Singapore is considered to be one of the most water-stressed countries in the world. The Southeast Asian island nation has very limited natural water resources and has long had to rely principally on water supplies from neighboring Malaysia.
In a push for more self-sufficiency, the Singaporean government has developed a sophisticated sewage treatment system involving a network of tunnels and high-tech plants that can transform sewage into safe drinkable water while reducing ocean pollution.
While most recycled water is used for industrial purposes, some of it is added to drinking water supplies in reservoirs. And only a small amount of the treated water is discharged into the sea, which means the system also helps reduce maritime pollution.
“Singapore lacks natural resources, and it is limited in space, which is why we are always looking for ways to explore water sources and stretch our water supply,” Low Pei Chin, chief engineer of the Public Utilities Board’s water reclamation department, told AFP.
“Our water management strategy consists of three parts: first is to collect every drop of water, two, reuse endlessly, and thirdly is to turn seawater into drinking water, which is desalination,” she added.

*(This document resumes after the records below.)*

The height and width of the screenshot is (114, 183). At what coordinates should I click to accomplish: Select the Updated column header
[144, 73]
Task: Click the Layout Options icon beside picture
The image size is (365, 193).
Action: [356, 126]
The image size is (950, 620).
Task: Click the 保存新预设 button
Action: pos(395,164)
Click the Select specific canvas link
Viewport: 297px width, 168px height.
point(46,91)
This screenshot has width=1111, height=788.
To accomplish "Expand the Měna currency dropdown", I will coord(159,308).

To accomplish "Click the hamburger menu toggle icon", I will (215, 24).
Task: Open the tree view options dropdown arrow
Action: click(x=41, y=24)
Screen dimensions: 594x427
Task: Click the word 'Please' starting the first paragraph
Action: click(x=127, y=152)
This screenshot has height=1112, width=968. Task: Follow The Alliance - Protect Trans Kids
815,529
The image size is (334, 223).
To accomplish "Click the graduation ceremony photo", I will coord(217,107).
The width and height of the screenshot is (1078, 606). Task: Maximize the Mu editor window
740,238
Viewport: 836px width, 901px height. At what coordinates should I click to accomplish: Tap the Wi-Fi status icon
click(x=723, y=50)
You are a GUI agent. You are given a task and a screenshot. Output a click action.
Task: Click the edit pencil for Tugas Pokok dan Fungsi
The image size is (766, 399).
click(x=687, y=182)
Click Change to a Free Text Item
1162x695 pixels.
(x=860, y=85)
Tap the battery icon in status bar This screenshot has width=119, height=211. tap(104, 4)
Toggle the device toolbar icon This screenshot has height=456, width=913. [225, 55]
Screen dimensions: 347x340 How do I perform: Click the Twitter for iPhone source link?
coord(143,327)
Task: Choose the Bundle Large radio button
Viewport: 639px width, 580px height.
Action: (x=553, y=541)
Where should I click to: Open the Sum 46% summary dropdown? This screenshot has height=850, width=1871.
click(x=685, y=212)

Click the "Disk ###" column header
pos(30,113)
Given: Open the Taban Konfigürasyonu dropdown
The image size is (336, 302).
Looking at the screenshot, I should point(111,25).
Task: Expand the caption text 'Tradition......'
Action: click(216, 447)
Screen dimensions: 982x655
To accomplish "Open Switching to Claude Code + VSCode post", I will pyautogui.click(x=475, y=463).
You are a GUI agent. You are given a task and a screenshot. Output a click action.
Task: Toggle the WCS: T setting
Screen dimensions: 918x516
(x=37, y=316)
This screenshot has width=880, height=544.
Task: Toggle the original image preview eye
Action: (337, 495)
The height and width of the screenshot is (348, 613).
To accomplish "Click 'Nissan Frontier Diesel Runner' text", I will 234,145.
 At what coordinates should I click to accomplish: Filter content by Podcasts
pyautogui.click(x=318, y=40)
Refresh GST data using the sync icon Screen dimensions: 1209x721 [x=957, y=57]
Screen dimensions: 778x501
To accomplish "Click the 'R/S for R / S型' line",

At the heart of the recycling system is the high-tech Changi Water Reclamation Plant (Changi WRP), located on the city’s eastern coast. It is built partially underground and stacked for maximum compactness and land use. It consists of a maze of steel pipes, tubes, tanks, filtration systems, and other machinery and has the capacity to treat up to 237 million US gallons (900 million liters) of wastewater per day. It is fed by wastewater that flows through a massive, 48-kilometer tunnel linked to sewers.
Changi WRP treats wastewater by effectively removing the solids and nutrients that are present in the wastewater. The treated water is then returned to the environment or transferred to NEWater factories for further processing.
At NEWater factories, the reclaimed water is purified further and made suitable for drinking using advanced membrane technologies. Impurities such as microscopic particles, bacteria, and viruses are removed and disinfected with ultraviolet rays. After adding some alkaline chemicals to restore the pH balance, NEWater is ready for use.
Currently, there are five NEWater plants supplying up to 40% of Singapore’s current water needs, and the figure is expected to go up to 55% by 2060.
This is not the end. Singapore is expanding its recycling system and plans to add an extra underground tunnel and construct a large water reclamation plant by 2025.